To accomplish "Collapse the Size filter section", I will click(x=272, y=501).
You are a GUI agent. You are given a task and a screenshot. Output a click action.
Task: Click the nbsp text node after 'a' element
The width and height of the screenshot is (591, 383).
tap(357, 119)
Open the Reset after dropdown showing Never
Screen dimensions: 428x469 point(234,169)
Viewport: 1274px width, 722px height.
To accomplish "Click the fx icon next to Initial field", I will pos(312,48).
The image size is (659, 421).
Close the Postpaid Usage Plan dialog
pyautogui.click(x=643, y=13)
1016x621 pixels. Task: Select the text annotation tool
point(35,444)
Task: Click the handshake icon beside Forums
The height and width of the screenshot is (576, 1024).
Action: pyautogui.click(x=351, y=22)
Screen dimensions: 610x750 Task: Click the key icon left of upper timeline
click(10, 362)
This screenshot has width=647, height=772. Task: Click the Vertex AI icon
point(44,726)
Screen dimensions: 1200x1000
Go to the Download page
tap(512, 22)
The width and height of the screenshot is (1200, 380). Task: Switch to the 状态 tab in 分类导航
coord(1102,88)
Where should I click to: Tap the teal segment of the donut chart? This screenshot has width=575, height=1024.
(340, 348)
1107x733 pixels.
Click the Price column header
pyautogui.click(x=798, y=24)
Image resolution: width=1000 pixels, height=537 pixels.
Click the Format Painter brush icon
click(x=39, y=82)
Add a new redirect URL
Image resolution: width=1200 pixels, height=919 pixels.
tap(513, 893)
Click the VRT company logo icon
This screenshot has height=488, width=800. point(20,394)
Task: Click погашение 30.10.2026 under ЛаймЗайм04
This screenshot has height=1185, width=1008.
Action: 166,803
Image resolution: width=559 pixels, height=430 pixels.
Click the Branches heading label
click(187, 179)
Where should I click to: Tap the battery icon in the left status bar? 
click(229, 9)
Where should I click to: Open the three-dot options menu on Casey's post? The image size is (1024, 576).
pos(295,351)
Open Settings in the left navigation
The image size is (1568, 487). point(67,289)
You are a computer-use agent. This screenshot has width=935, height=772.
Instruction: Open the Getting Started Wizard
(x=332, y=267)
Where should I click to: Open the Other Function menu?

> **Directions for this task**
Please give an exact copy of the lines above, beginning with the line containing "Go to the Download page" and running through the line containing "1107x733 pixels.", and of no other lines.

> **Output**
Go to the Download page
tap(512, 22)
The width and height of the screenshot is (1200, 380). Task: Switch to the 状态 tab in 分类导航
coord(1102,88)
Where should I click to: Tap the teal segment of the donut chart? This screenshot has width=575, height=1024.
(340, 348)
1107x733 pixels.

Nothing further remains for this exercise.